[Dataset excerpts]
# # # #
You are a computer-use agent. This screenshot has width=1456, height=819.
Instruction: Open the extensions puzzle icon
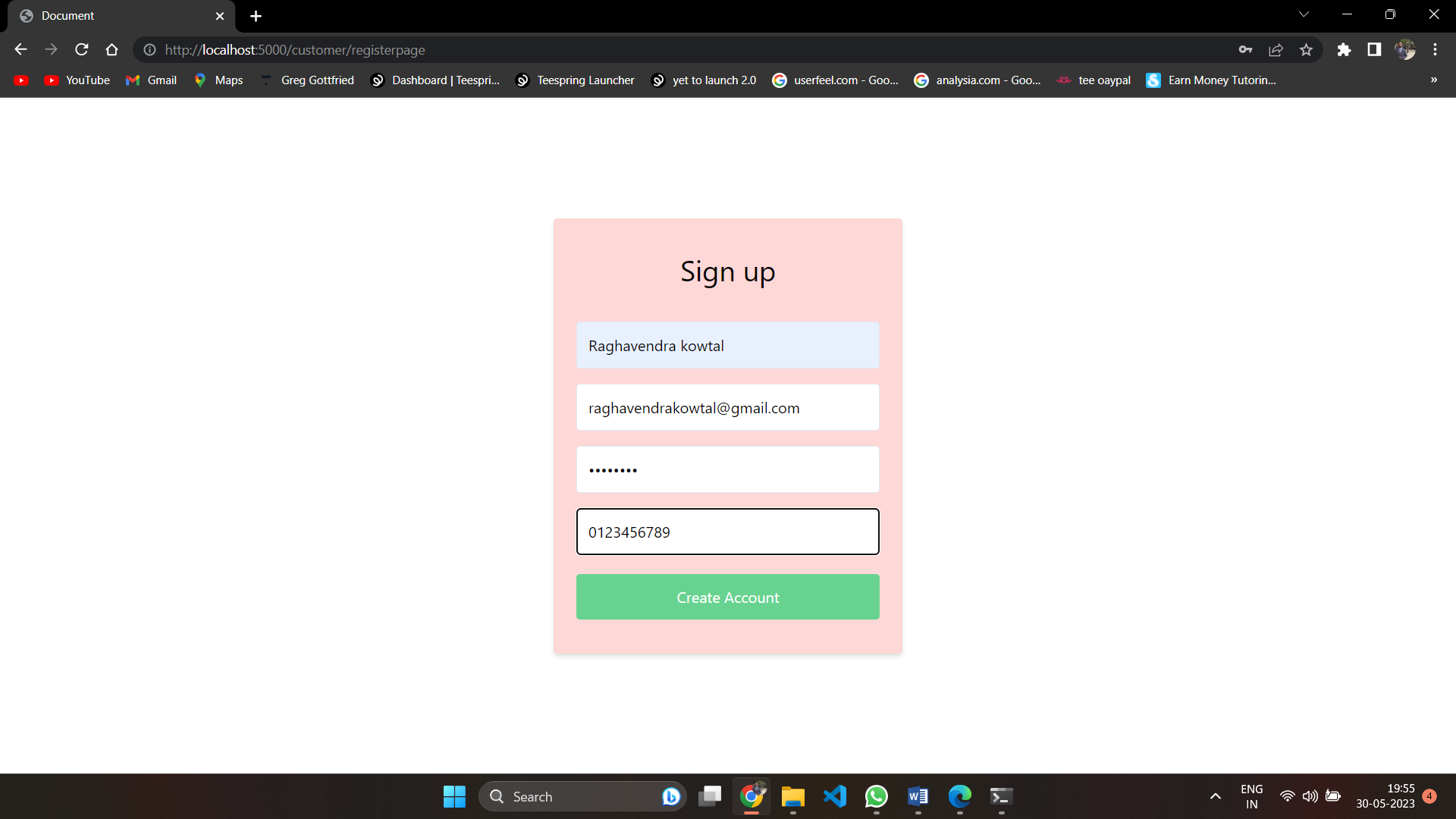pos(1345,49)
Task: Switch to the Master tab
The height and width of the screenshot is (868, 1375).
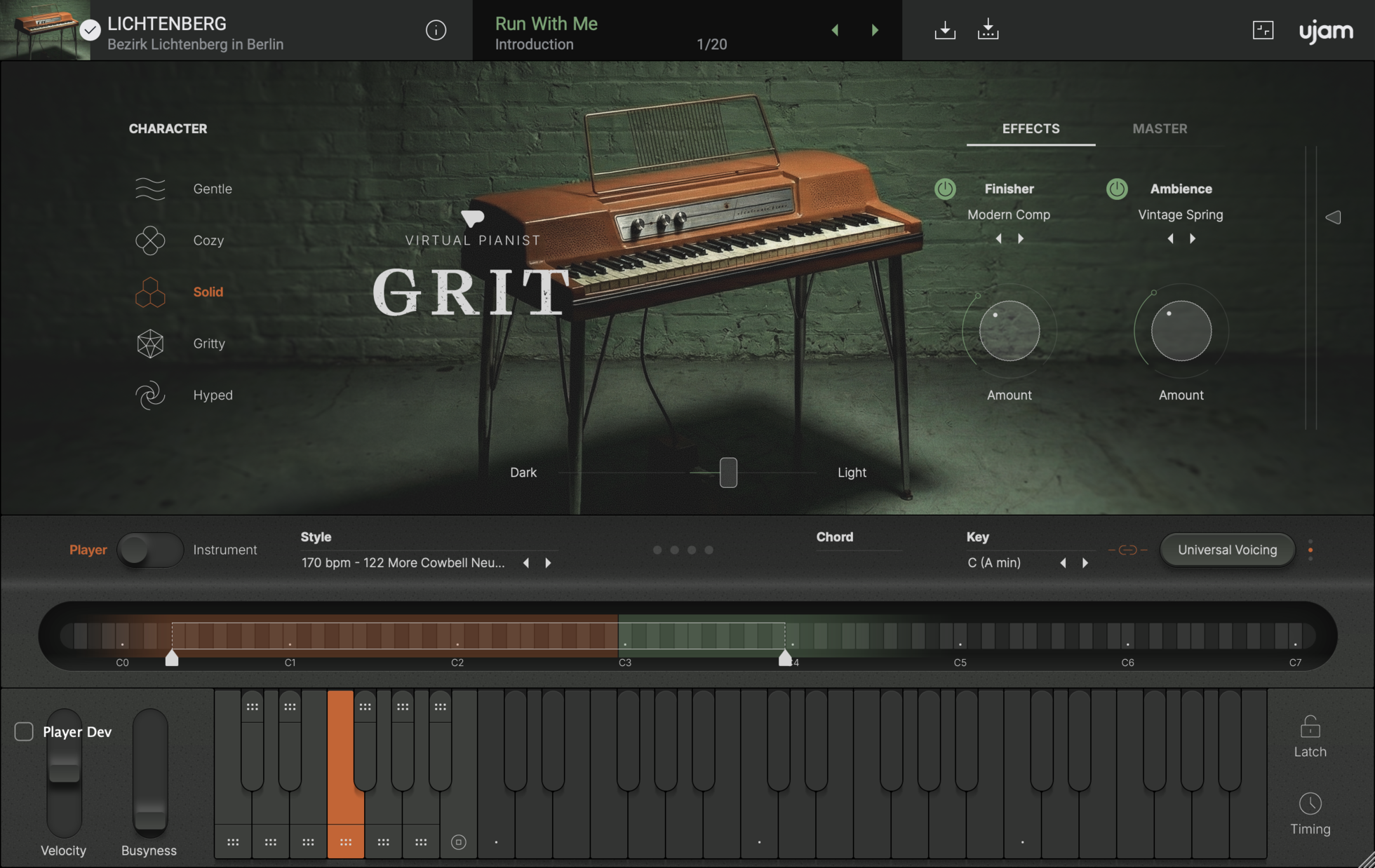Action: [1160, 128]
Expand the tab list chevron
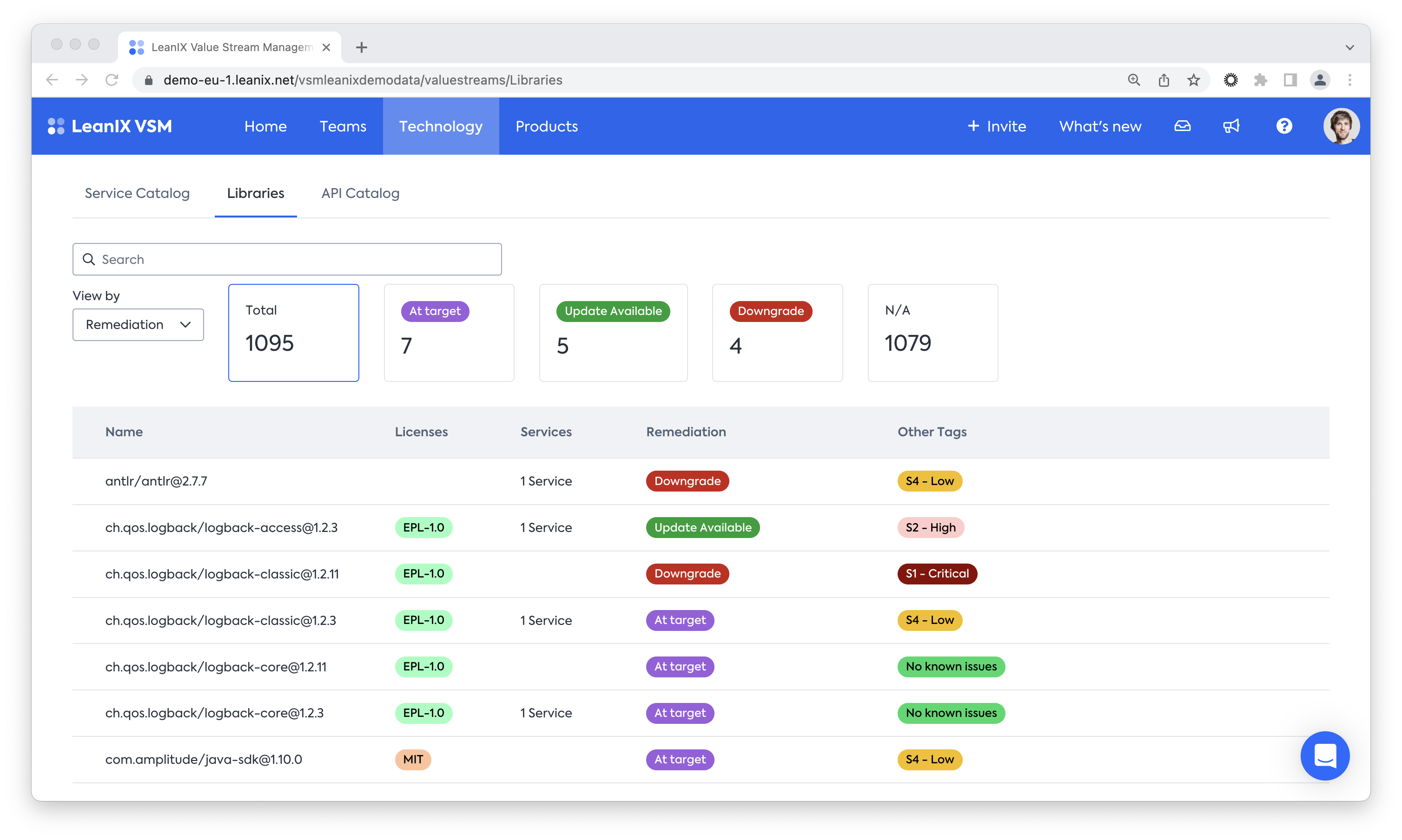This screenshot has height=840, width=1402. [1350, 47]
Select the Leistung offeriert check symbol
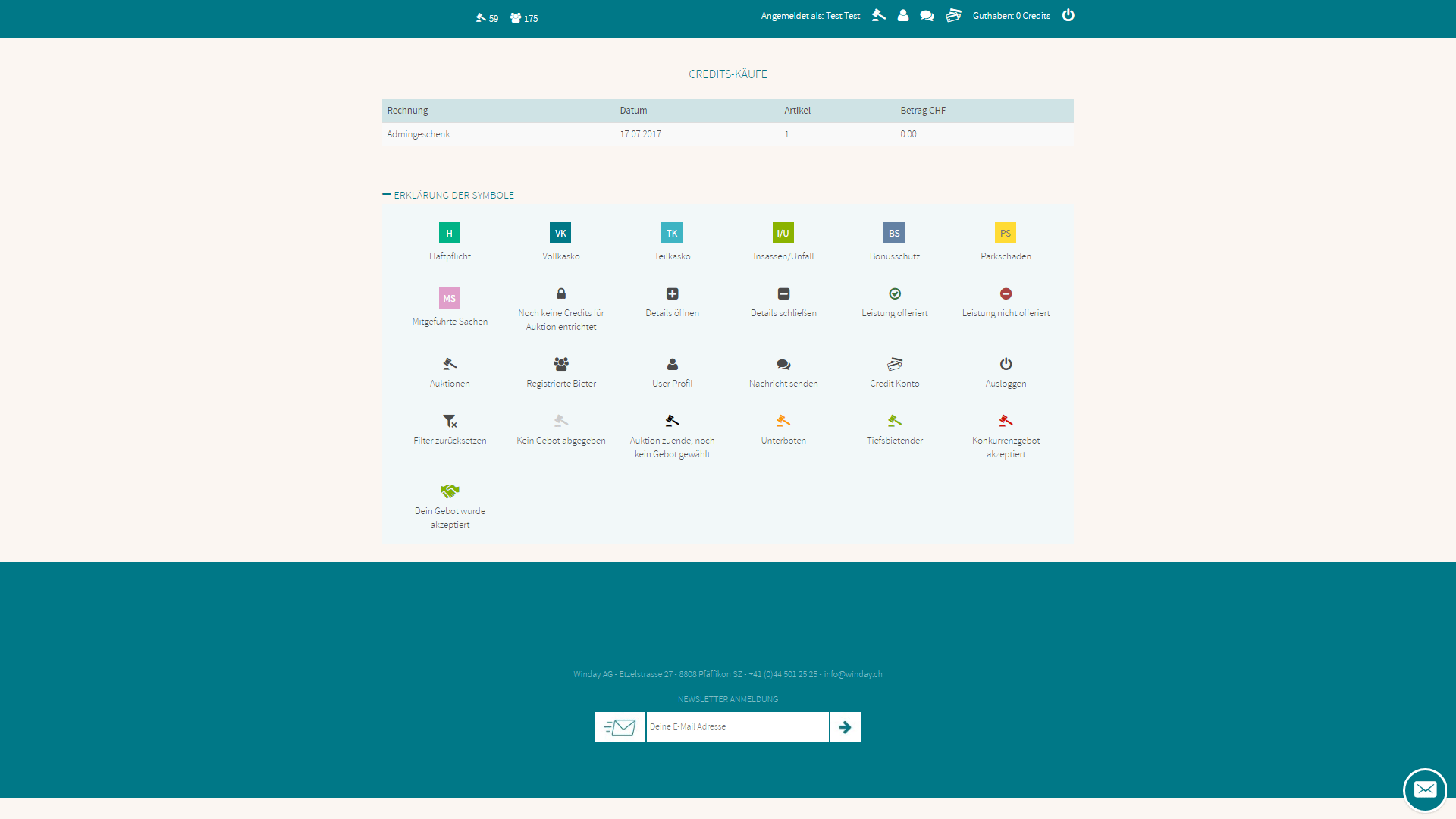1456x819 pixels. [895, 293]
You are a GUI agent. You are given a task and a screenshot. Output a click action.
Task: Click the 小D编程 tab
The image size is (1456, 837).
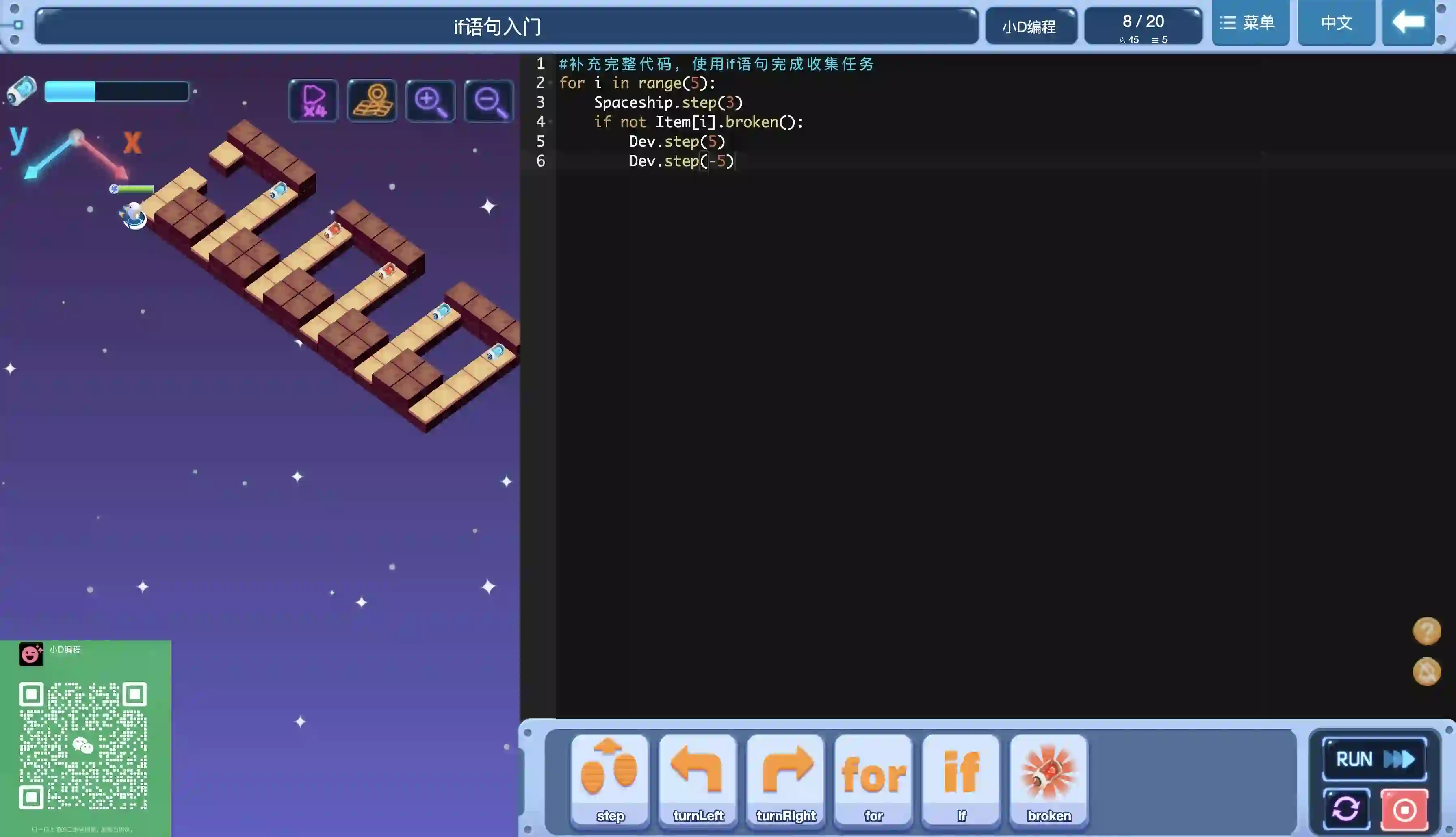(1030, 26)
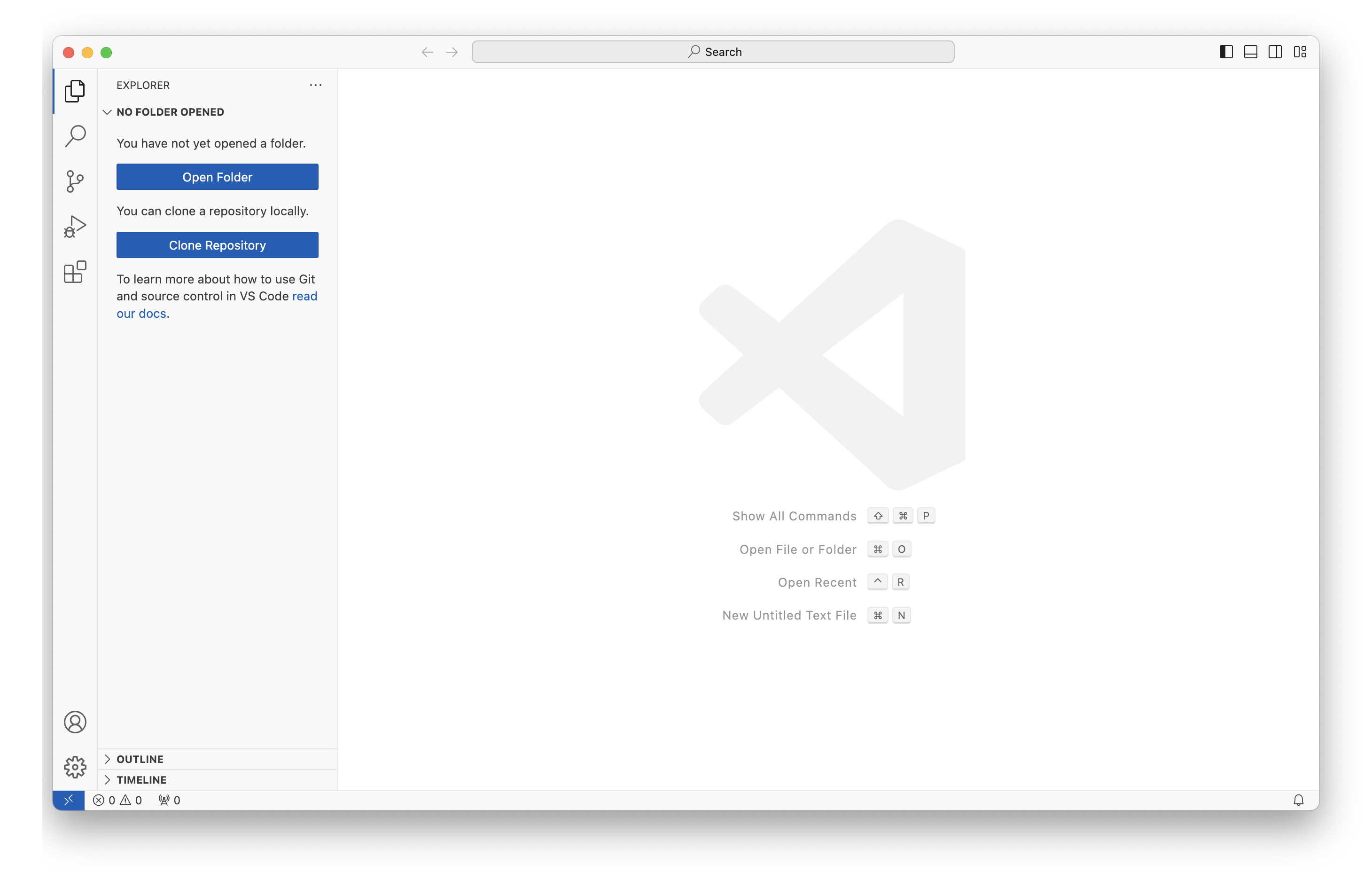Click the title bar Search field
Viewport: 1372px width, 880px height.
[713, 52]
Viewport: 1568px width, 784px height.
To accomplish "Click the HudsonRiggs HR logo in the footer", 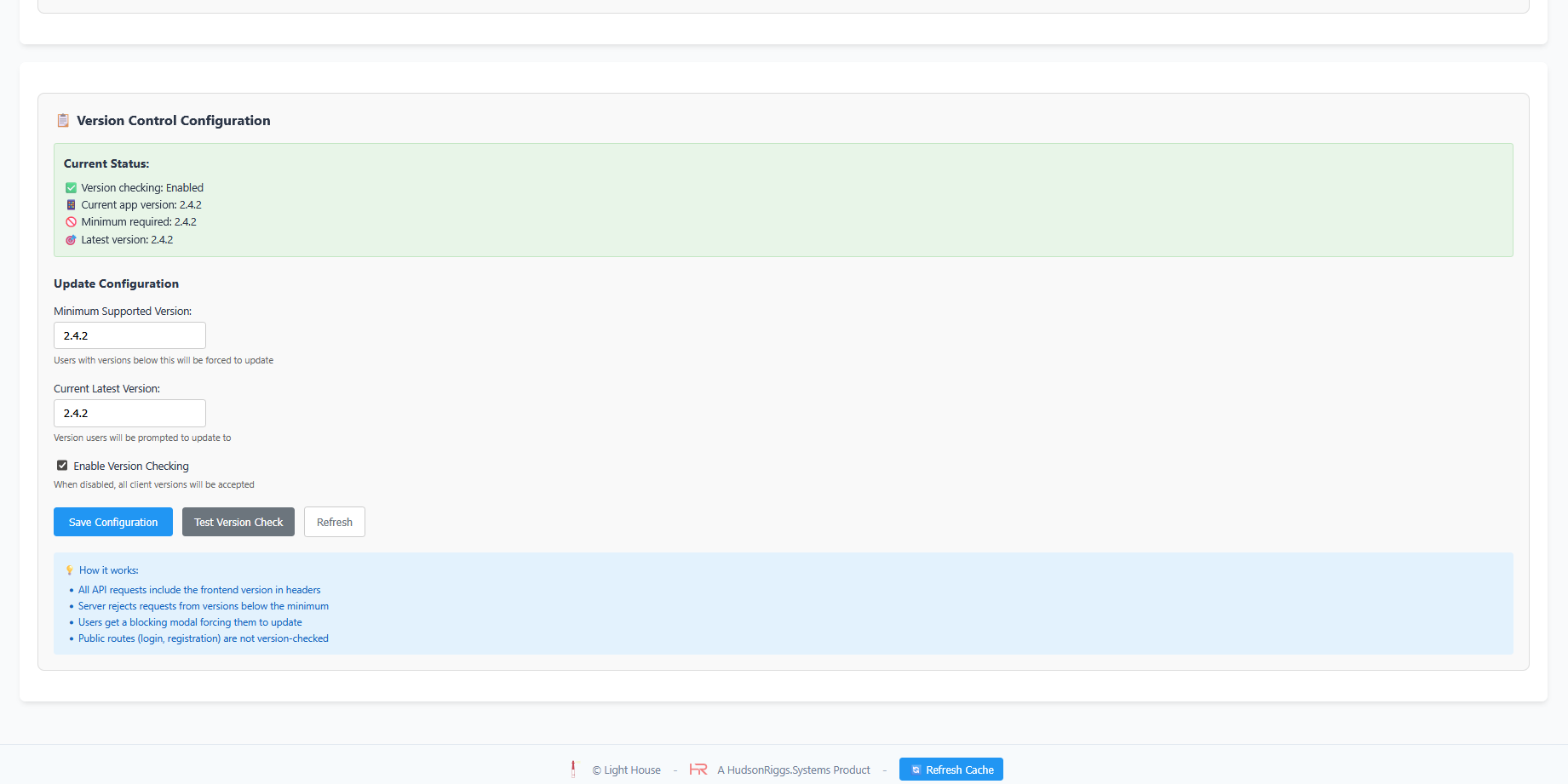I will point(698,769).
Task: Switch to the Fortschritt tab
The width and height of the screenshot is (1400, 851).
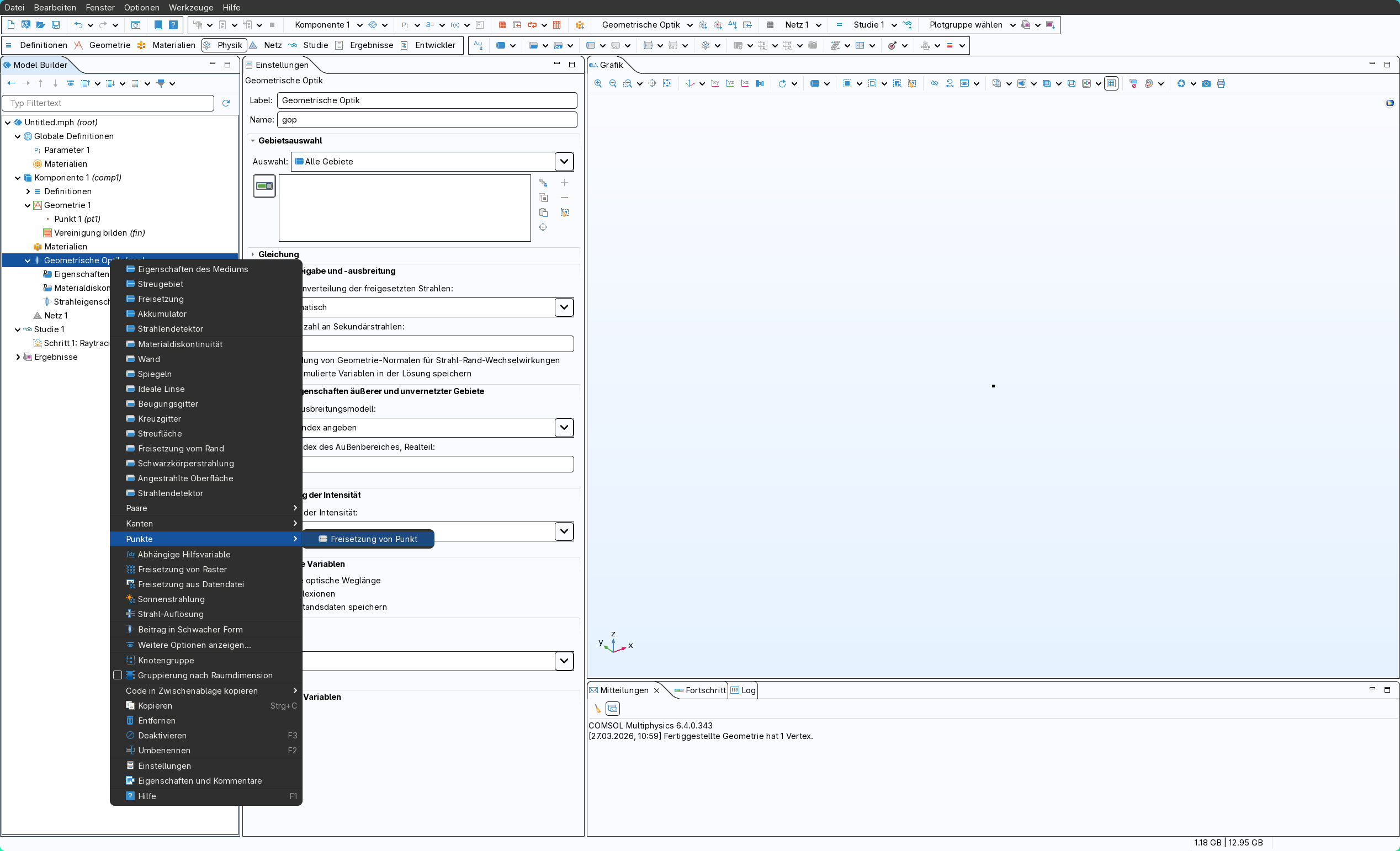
# # # #
PROBLEM: Tally up the lines of the data above where the string "Switch" appears, and give only the count.

SOLUTION TO THE EXERCISE: 2